↓↓↓

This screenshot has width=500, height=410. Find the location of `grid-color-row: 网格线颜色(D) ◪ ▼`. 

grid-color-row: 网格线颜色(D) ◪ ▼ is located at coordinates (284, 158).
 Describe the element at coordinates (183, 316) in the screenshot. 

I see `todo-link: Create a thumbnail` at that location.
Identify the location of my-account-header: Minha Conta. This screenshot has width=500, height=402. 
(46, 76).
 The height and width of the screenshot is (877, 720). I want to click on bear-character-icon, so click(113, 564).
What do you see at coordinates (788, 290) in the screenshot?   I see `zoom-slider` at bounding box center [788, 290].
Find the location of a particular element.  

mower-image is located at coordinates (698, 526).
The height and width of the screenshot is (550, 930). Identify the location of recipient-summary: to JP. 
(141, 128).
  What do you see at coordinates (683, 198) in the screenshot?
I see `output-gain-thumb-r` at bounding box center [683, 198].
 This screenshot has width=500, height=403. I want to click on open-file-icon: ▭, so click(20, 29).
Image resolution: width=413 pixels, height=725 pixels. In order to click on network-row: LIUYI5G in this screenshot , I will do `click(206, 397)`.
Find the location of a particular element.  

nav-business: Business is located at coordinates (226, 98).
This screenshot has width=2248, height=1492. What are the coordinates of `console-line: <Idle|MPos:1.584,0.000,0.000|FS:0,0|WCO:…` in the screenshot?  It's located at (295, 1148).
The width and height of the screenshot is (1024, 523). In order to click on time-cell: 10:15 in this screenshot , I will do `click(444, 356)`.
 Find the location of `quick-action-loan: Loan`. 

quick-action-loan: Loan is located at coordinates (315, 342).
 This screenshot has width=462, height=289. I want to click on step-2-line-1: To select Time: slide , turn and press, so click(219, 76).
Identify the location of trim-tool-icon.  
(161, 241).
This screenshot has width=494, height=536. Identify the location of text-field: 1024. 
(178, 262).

↑↑↑

> WHAT IS EXPECTED: Rewrite the entries above, swapping "Find" for "Show" and leaving everything else unchanged.

> WRITTEN ANSWER:
This screenshot has width=500, height=410. Show the location of `grid-color-row: 网格线颜色(D) ◪ ▼`. 

grid-color-row: 网格线颜色(D) ◪ ▼ is located at coordinates (284, 158).
 Describe the element at coordinates (183, 316) in the screenshot. 

I see `todo-link: Create a thumbnail` at that location.
Identify the location of my-account-header: Minha Conta. This screenshot has width=500, height=402. 
(46, 76).
 The height and width of the screenshot is (877, 720). I want to click on bear-character-icon, so click(113, 564).
What do you see at coordinates (788, 290) in the screenshot?   I see `zoom-slider` at bounding box center [788, 290].
Show the location of a particular element.  

mower-image is located at coordinates (698, 526).
The height and width of the screenshot is (550, 930). Identify the location of recipient-summary: to JP. 
(141, 128).
  What do you see at coordinates (683, 198) in the screenshot?
I see `output-gain-thumb-r` at bounding box center [683, 198].
 This screenshot has width=500, height=403. I want to click on open-file-icon: ▭, so click(20, 29).
Image resolution: width=413 pixels, height=725 pixels. In order to click on network-row: LIUYI5G in this screenshot , I will do `click(206, 397)`.
Show the location of a particular element.  

nav-business: Business is located at coordinates (226, 98).
This screenshot has width=2248, height=1492. What are the coordinates of `console-line: <Idle|MPos:1.584,0.000,0.000|FS:0,0|WCO:…` in the screenshot?  It's located at (295, 1148).
The width and height of the screenshot is (1024, 523). In order to click on time-cell: 10:15 in this screenshot , I will do `click(444, 356)`.
 Show the location of `quick-action-loan: Loan`. 

quick-action-loan: Loan is located at coordinates (315, 342).
 This screenshot has width=462, height=289. I want to click on step-2-line-1: To select Time: slide , turn and press, so click(219, 76).
Identify the location of trim-tool-icon.  
(161, 241).
This screenshot has width=494, height=536. Identify the location of text-field: 1024. 
(178, 262).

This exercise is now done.